Data extracted from a collection
*-*-*

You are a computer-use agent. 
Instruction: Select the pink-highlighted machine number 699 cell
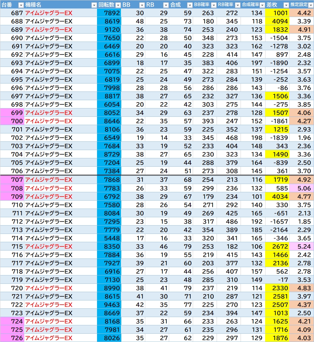12,113
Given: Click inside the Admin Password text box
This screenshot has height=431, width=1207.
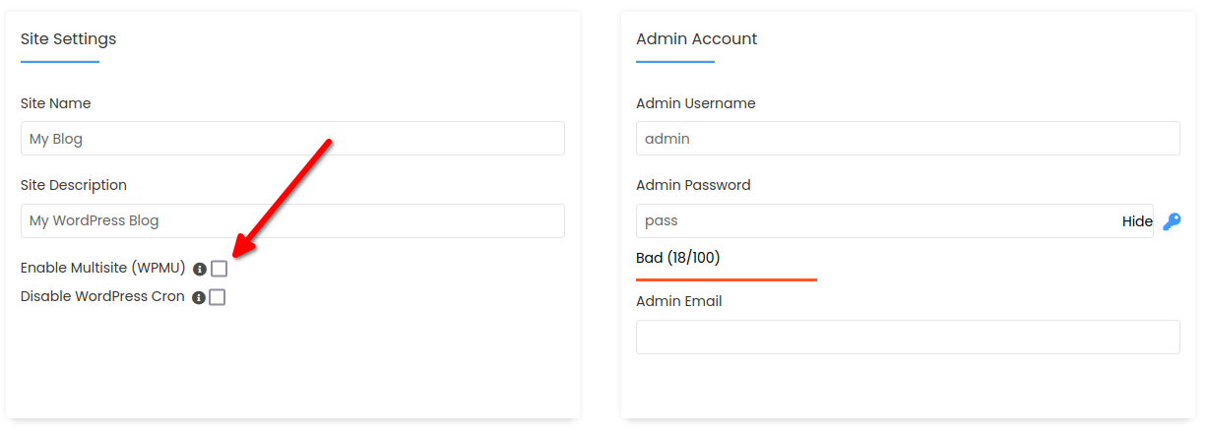Looking at the screenshot, I should click(x=876, y=221).
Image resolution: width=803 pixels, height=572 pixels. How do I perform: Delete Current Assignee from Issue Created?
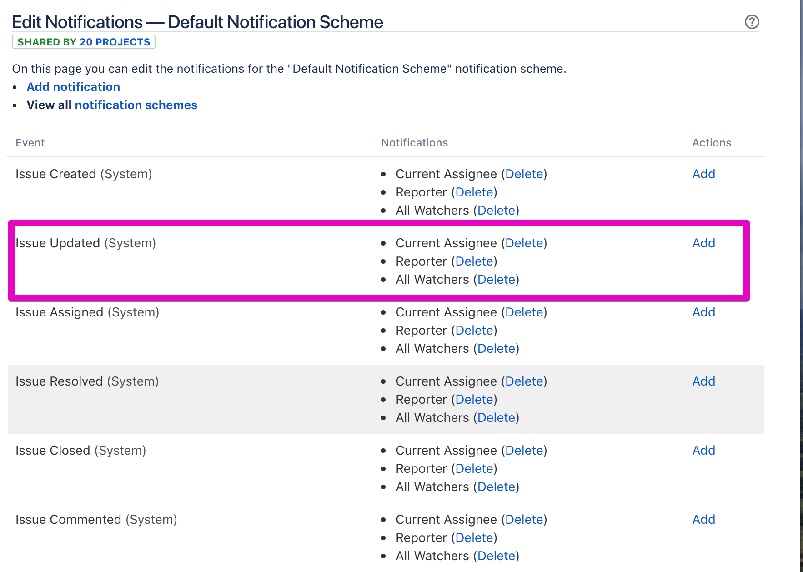524,174
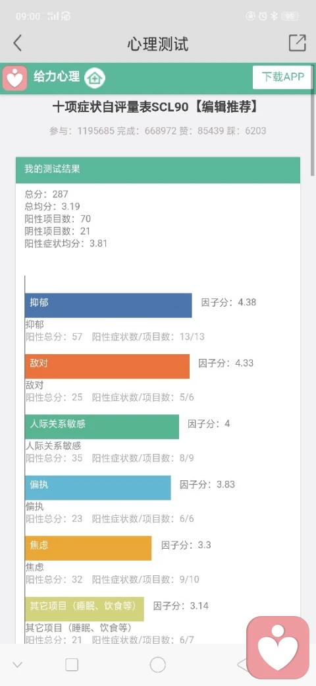Viewport: 316px width, 686px height.
Task: Tap the battery indicator in status bar
Action: [x=290, y=16]
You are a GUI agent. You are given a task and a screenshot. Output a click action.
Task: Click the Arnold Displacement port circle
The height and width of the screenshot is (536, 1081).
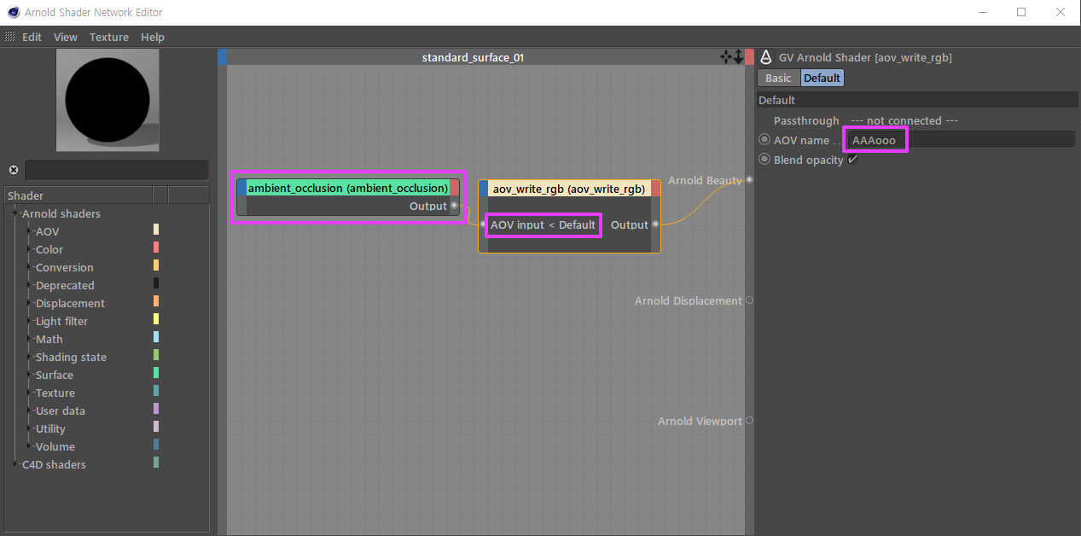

*-*-*

# Instructions to follow
Repeat the entries above exactly and skip the images.

# Solution
You are a computer-use agent. 
Instruction: Select the pink-highlighted machine number 699 cell
12,113
Given: Click inside the Admin Password text box
This screenshot has height=431, width=1207.
Looking at the screenshot, I should click(x=876, y=221).
Image resolution: width=803 pixels, height=572 pixels. How do I perform: Delete Current Assignee from Issue Created?
524,174
Viewport: 316px width, 686px height.
Task: Tap the battery indicator in status bar
Action: [x=290, y=16]
You are a GUI agent. You are given a task and a screenshot. Output a click action.
Task: Click the Arnold Displacement port circle
The height and width of the screenshot is (536, 1081).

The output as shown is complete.